WordPress continues to be one of the most preferred content management systems in the world. Approximately a quarter of all websites globally use WordPress, and the number of sites built on WordPress increases by 50,000 each day. Free and open-source, WordPress offers both stability, flexibility and expandability – three key ingredients for a successful website.
With the ongoing march of technology, it takes a dedication to continuous learning to stay ahead of the curve. In that mindset, the RC Design team spent last weekend at WordCamp Toronto, a two-day event that featured presentations from innovative thinkers on everything from development to design. WordCamp also teaches about more than just code and pixels; plenty of courses also give insight into how to run an effective team and to solve your clients’ solutions.
Here are some of our key takeaways:
WordPress is always changing
One of the strongest features of WordPress is that is it constantly evolving. With a dedicated community of users and programmers looking for new innovations, new plugins and solutions are developed on a daily basis. Very often, a complex problem that you encounter has already been solved, and it’s only a matter of finding and leveraging that answer.
The community is growing
The huge community of WordPress users is still growing! WordPress shows no signs of slowing down, either as the preferred Content Management System or as the home base for plenty of skilled and creative developers. As an added bonus, the steady interaction between members of the community in sharing common faults, flaws and problems helps identify and solve related issues, to the benefit of everyone.

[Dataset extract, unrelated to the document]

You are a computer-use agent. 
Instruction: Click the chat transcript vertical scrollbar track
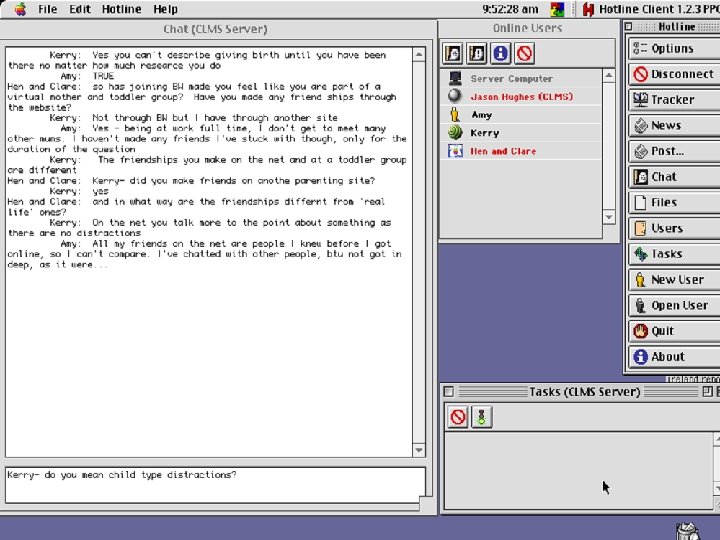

Design for humans, not for robots
Sometimes the user experience can get lost in the shuffle when chasing after high search engine rankings. Google updates their algorithm hundreds of times a year in an attempt to deliver the perfect results for users’ search queries. Anticipating user questions and motivations will take you a lot further than checking off all the boxes ever could.
Communication is key
Whether talking with your team or clients, you need to find the right way to effectively communicate; respecting schedules while also getting the important information to the right people. Build lasting relationships with clients based on trust through honest communication. It can be tempted to resort solely to email and phone calls, but face-to-face meetings are the best way to keep your finger on the pulse of a client relationship and to make sure you are aligning with their needs and goals.
Don’t be a stiff
No project ever has 0% deviation from the initial scope. Throughout the timeline of the project, you should be open and aware to anticipating ways to improve the final product. This will often require clear communication with the client about timelines and features – it may be possible that some expected features will fall by the wayside to make way for more valuable components. The result will be a smarter, better product.
Don’t accept the status quo
A best practice is only a best practice until someone finds a better way. Yes, it’s a good idea to stay in line with conventional wisdom, but don’t be afraid to slip outside the box and challenge the norm. By taking a different approach to a project, you might find a creative solution that might otherwise have been ignored.
Great teams need a common vision
When the goals of a company are greater than one person’s vision, there is something for the staff to rally behind. This empowers employees, and gives them a chance to contribute and really make a difference. Everyone moves in the same direction.